Provided entries:

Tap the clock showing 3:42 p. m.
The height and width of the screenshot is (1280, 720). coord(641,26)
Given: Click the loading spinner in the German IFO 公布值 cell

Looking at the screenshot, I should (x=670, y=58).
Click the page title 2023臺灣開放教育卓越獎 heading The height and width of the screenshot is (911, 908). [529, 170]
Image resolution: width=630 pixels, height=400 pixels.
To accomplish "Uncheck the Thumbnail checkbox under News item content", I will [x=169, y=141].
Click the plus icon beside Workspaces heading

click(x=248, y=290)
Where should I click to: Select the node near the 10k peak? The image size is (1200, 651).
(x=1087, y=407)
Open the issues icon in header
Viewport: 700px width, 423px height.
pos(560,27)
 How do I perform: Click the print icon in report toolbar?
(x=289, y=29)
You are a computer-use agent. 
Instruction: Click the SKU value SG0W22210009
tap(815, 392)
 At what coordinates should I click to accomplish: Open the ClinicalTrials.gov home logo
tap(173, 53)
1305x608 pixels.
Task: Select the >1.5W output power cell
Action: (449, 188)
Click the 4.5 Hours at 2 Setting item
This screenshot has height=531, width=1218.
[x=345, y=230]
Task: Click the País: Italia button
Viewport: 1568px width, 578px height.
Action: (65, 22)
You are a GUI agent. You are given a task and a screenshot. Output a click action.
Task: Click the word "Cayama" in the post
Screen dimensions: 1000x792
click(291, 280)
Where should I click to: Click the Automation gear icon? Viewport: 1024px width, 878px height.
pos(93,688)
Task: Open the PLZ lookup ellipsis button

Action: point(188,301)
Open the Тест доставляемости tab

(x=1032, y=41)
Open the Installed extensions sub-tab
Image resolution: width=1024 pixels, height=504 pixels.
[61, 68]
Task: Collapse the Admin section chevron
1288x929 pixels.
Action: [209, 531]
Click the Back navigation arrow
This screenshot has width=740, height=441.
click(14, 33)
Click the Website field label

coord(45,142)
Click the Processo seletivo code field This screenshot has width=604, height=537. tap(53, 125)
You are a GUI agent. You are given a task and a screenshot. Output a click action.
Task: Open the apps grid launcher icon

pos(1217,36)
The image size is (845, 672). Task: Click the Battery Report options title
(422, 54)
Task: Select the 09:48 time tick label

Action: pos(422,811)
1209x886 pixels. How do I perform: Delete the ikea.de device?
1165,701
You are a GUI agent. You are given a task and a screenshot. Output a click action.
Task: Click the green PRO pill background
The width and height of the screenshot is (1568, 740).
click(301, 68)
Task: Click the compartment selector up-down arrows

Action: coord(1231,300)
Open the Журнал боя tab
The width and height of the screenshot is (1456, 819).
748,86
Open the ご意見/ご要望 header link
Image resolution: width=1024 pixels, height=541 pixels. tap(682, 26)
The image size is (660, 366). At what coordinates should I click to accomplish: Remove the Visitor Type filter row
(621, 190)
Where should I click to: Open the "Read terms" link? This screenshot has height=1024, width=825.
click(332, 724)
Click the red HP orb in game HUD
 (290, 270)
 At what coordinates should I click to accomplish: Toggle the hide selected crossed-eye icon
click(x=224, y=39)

How to complete this task: Retype all of the material above with every character intact.

Result below:
Tap the clock showing 3:42 p. m.
The height and width of the screenshot is (1280, 720). coord(641,26)
Given: Click the loading spinner in the German IFO 公布值 cell

Looking at the screenshot, I should (x=670, y=58).
Click the page title 2023臺灣開放教育卓越獎 heading The height and width of the screenshot is (911, 908). [529, 170]
Image resolution: width=630 pixels, height=400 pixels.
To accomplish "Uncheck the Thumbnail checkbox under News item content", I will [x=169, y=141].
Click the plus icon beside Workspaces heading

click(x=248, y=290)
Where should I click to: Select the node near the 10k peak? The image size is (1200, 651).
(x=1087, y=407)
Open the issues icon in header
Viewport: 700px width, 423px height.
pos(560,27)
 How do I perform: Click the print icon in report toolbar?
(x=289, y=29)
You are a computer-use agent. 
Instruction: Click the SKU value SG0W22210009
tap(815, 392)
 At what coordinates should I click to accomplish: Open the ClinicalTrials.gov home logo
tap(173, 53)
1305x608 pixels.
Task: Select the >1.5W output power cell
Action: (449, 188)
Click the 4.5 Hours at 2 Setting item
This screenshot has height=531, width=1218.
[x=345, y=230]
Task: Click the País: Italia button
Viewport: 1568px width, 578px height.
Action: (65, 22)
You are a GUI agent. You are given a task and a screenshot. Output a click action.
Task: Click the word "Cayama" in the post
Screen dimensions: 1000x792
click(291, 280)
Where should I click to: Click the Automation gear icon? Viewport: 1024px width, 878px height.
pos(93,688)
Task: Open the PLZ lookup ellipsis button

Action: point(188,301)
Open the Тест доставляемости tab

(x=1032, y=41)
Open the Installed extensions sub-tab
Image resolution: width=1024 pixels, height=504 pixels.
[61, 68]
Task: Collapse the Admin section chevron
1288x929 pixels.
Action: [209, 531]
Click the Back navigation arrow
This screenshot has width=740, height=441.
click(14, 33)
Click the Website field label

coord(45,142)
Click the Processo seletivo code field This screenshot has width=604, height=537. tap(53, 125)
You are a GUI agent. You are given a task and a screenshot. Output a click action.
Task: Open the apps grid launcher icon

pos(1217,36)
The image size is (845, 672). Task: Click the Battery Report options title
(422, 54)
Task: Select the 09:48 time tick label

Action: pos(422,811)
1209x886 pixels. How do I perform: Delete the ikea.de device?
1165,701
You are a GUI agent. You are given a task and a screenshot. Output a click action.
Task: Click the green PRO pill background
The width and height of the screenshot is (1568, 740).
click(301, 68)
Task: Click the compartment selector up-down arrows

Action: coord(1231,300)
Open the Журнал боя tab
The width and height of the screenshot is (1456, 819).
748,86
Open the ご意見/ご要望 header link
Image resolution: width=1024 pixels, height=541 pixels. tap(682, 26)
The image size is (660, 366). At what coordinates should I click to accomplish: Remove the Visitor Type filter row
(621, 190)
Where should I click to: Open the "Read terms" link? This screenshot has height=1024, width=825.
click(332, 724)
Click the red HP orb in game HUD
 (290, 270)
 At what coordinates should I click to accomplish: Toggle the hide selected crossed-eye icon
click(x=224, y=39)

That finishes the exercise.